1:15 pm - 2:15 pm
Event details: A graduate exam seminar is a presentation of the student’s final research project for their degree.
This is an ALES MSc Final Exam Seminar by Lijin Litson. This seminar is open to the general public to attend.
MSc with Dr Lingyun Chen.
Thesis Topic: Developing peptides from oat protein with potential hypocholesterolemic and satiety effects
Abstract: The prevalence of cardiovascular diseases is a significant concern globally, and a move towards prevention through healthy diet and lifestyle modifications is recommended. Obesity and high cholesterol concentration in the blood are common risk factors for developing cardiovascular diseases. Excess weight is mainly due to poor food choices and lack of physical activity, increasing cholesterol concentration. Therefore, making healthy food choices is essential to reducing the risk of cardiovascular diseases. Currently, oat consumption is associated with cholesterol reduction, mainly due to the presence of dietary fiber, especially β-glucan. Oat protein has recently gained prominence for its nutritional value and functional properties. However, research on peptides generated from oat protein and their bioactivities is still limited. Therefore, this study aims to explore the feasibility of generating peptides from oat that can eventually impact cholesterol concentration in the blood and promote satiety effect in the gut.
Oat protein concentrate was hydrolyzed through simulated gut digestion using pepsin and trypsin as digestive enzymes. The hydrolysates were then fractionated as F1, F2, F3 and F4 based on their hydrophobicity using a reverse phase HPLC. Dipeptidyl-peptidase 4 (DPP-IV) enzyme inhibition assay was carried out using Caco-2 cells. DPP-IV is an enzyme that cleaves and inactivates incretin hormones such as glucagon-like peptide 1 (GLP-1). Studies indicate DPP-IV drug inhibitors allows the release of GLP-1, delays gastric emptying, and suppresses appetite. In this study, oat peptides fractions especially F4 showed 50% of DPP4 inhibition at the concentration of 50 ug/ml. Therefore, inhibiting the DPP4 enzyme would eventually lead in increase in GLP-1 levels which further increases the insulin level and enhances satiation Similarly, hypocholesteremic properties of oat peptides was carried out by evaluating HMG-CoA reductase (HMGCR) inhibition and micellar solubility of cholesterol. HMGCR is considered as the rate-limiting enzyme towards cholesterol formation in the body. Fractions such as F3, F4 and HP (hydrolyzed peptide) inhibited HMGCR enzyme with 85%, 79% and 83% of inhibition at 200 ug/ml in vitro and F1 at 2 mg/ml showed 38% decreased solubilization of cholesterol micelles. Therefore, these results suggests that oat peptide could have an impact on cholesterol concentration in the blood.

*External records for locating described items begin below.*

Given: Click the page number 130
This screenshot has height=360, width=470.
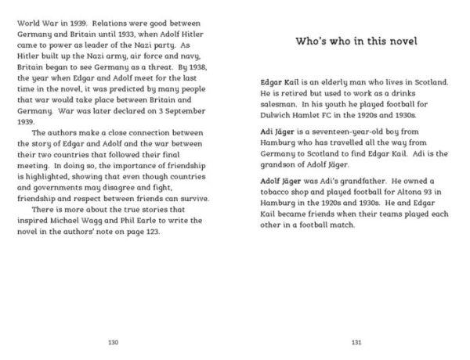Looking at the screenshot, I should point(114,342).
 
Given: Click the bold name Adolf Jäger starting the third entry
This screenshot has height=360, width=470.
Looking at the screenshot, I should point(284,180).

These oat peptides were further identified using LC-MS/MS and sequences such as AFEPLR and LGLSQQAAQR were found derived from 11S and 12S oat globulins. New de novo sequences rich in proline, arginine, phenylalanine, leucine, and valine were identified. The data suggests that the presence of hydrophobic amino acids could have favored the DPP-IV inhibition. The presence of alanine and leucine in F3 and F4 with the constant presence of proline could provide structural flexibility to maximize the binding with the hydrophobic pockets on HMGCR. However, the presence of arginine, lysine and tyrosine which could possess an amphipathic nature could be the reason for higher binding capacity in F1 fraction with bile salts which are amphipathic in nature as well.

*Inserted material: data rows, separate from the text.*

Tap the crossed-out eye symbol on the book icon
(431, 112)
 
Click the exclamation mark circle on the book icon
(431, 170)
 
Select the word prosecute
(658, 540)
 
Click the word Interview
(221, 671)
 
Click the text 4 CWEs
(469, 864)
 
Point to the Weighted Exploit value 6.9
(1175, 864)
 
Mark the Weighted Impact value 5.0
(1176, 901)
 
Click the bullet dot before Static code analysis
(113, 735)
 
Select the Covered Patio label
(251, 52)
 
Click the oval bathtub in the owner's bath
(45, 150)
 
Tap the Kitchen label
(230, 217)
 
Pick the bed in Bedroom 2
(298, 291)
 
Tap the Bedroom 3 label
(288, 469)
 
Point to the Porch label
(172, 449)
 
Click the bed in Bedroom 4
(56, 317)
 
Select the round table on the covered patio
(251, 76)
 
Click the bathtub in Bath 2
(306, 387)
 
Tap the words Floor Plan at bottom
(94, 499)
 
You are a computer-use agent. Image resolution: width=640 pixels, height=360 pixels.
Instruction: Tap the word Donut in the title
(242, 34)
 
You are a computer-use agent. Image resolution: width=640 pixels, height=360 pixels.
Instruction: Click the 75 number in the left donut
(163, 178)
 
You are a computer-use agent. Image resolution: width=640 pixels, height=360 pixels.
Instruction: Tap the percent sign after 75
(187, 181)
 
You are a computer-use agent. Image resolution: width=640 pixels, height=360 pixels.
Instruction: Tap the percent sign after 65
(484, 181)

Currently, statin drugs, bile sequestrants are used as targets of cholesterol treatment. Therefore, the idea to generate peptides with hypocholesteremic and satiety improving properties from oat proteins provides a significant strategy to develop natural and healthy food products for hypercholesteremia and obesity prevention or management. In addition, this would further increase the acceptance of oats as part of a healthy diet and advance the revenue of oat production industries.